• [Passage shown]:
— Begin —

Features 4 minutes 06 March 2020

The Gastronomy Journey of Thailand Ep.3 - The Legendary Dishes of Tak Province

A Journey to Mueang Tak - Eat and Enjoy the Land of Miang

History has its taste. Like every other province in Thailand, the cultural and historical narrative of Tak province, or Mueang Tak, as it’s also known locally, can be experienced through its culinary offerings. The province has a long history that dates back over 2,000 years when the Mon (or Raman) ancestors first settled along the Ping River. Historically, its neighbours comprised Burma (Myanmar), the Kingdom of Lanna, as well as the ancient Sukhothai Kingdom. It’s thus not surprising that Tak’s cuisine would reflect the crucible of culture that makes up this northern province, from the rich varieties of miang (bite-sized wraps made with edible leaves), its unique kaeng ma hae (pigeon pea curry) and curry porridge, to the town’s love for khao kriap (rice crackers).

— End —

• [Data excerpts]:
— Begin —

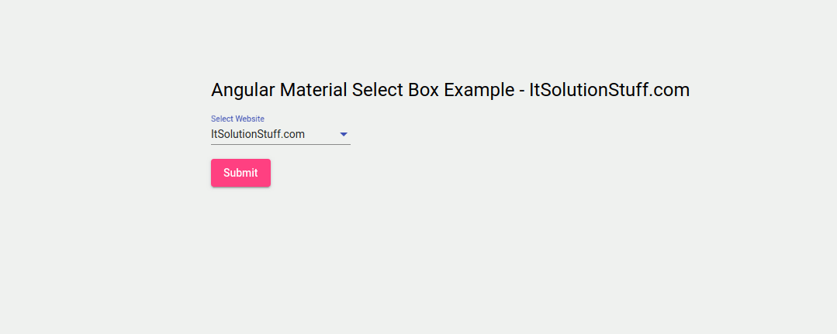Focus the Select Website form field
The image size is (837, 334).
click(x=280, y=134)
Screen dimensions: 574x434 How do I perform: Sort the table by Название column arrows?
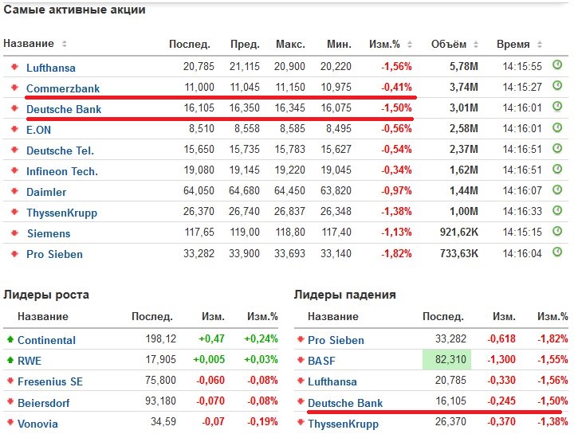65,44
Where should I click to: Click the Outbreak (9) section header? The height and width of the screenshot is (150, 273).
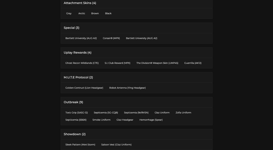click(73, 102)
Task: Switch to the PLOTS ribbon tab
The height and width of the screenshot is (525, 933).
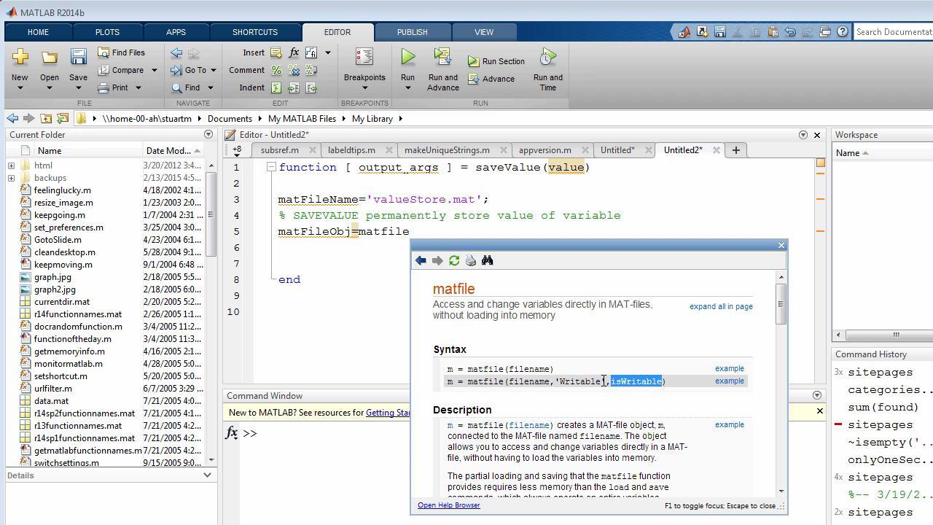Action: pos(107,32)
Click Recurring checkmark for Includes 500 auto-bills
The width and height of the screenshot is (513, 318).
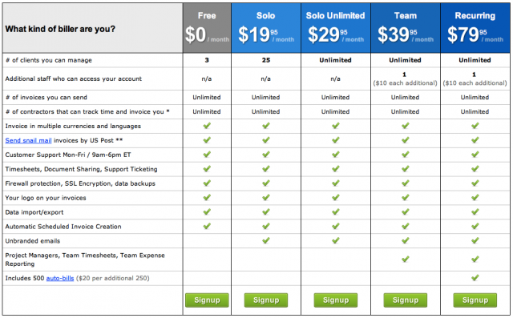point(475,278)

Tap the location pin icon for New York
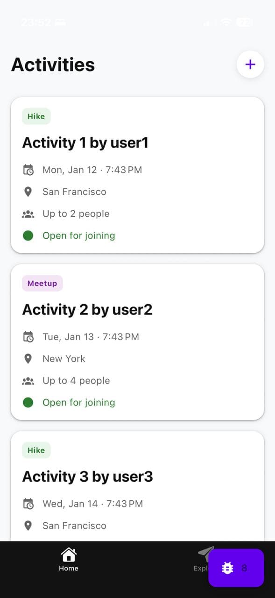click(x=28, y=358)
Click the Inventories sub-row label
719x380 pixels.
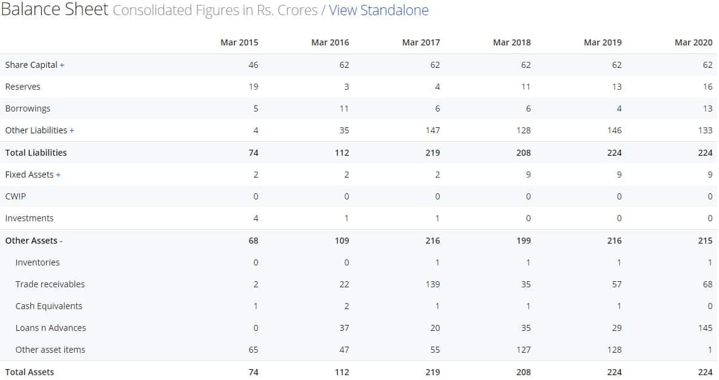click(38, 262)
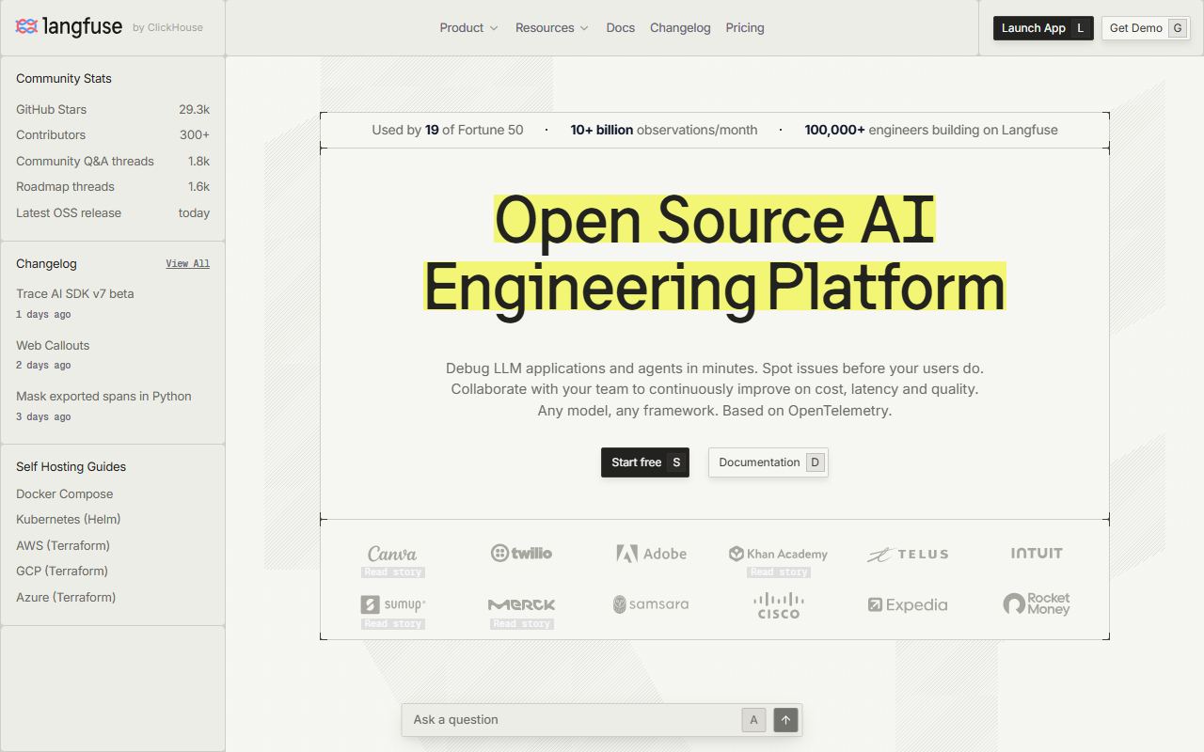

— End —

• [Short task 1]:
In the Tak province food article, why is it not surprising that the province's cuisine reflects a mix of cultures? Answer in one to three sentences.
• [Short task 2]:
Translate this sentence from the Tak province food article into Spanish: "The province has a long history that dates back over 2,000 years when the Mon (or Raman) ancestors first settled along the Ping River."
• [Short task 3]:
Pick up the article on Tak province's cuisine after its final sentence and write the next paragraph.

• [Final answer 1]:
Tak's history goes back over 2,000 years, to when Mon (or Raman) ancestors first settled along the Ping River. Its historical neighbors were Burma (Myanmar), the Kingdom of Lanna and the ancient Sukhothai Kingdom. That mix of influences makes its cuisine reflect the province's crucible of culture.

• [Final answer 2]:
La provincia tiene una larga historia que se remonta a más de 2.000 años, cuando los antepasados mon (o raman) se asentaron por primera vez a orillas del río Ping.

• [Final answer 3]:
A product of 2,000 years of acculturation, one signature cuisine from Tak is miang. Sharing a similarity to its Burmese counterpart, lapeh, or miang leaf, whose miang tea leaf features condiments wrapped in fermented tea leaf, these bite-sized wraps come in many varieties; such as, the more well-known miang kham, or the three main miang menus from Tak: miang tao chiao, miang maphrao, and miang khaep mu.

A menu that showcases Tak’s famous tao chiao, or fermented soybean sauce, is miang tao chiao. Just as its name suggests, miang tao chiao is eaten with tao chiao instead of the usual sweet miang sauce and is enjoyed with an accompaniment of ginger, lemongrass, garlic, lemon, and grated coconut with Tak fermented soybean sauce.

The snack can be eaten with bai cha phlu (wild betel leaves), or do as the locals would and enjoy it with khao kriap nga dam (crispy rice cracker with black sesame seeds). However, the way khao kriap is eaten with miang tao chiao differs from the usual method of roasting or frying khao kriap until crispy. Instead, the khao kriap dough is sprinkled with water until soft. The fillings are then put onto the khao kriap and topped with the special sweet and savoury tao chiao sauce. Some recipes may also include chilli and makhuea puang (turkey berry) to spice up the dish, while peanuts, sun-dried shrimp or khao pong (crispy rice) are used to add more texture to the bite.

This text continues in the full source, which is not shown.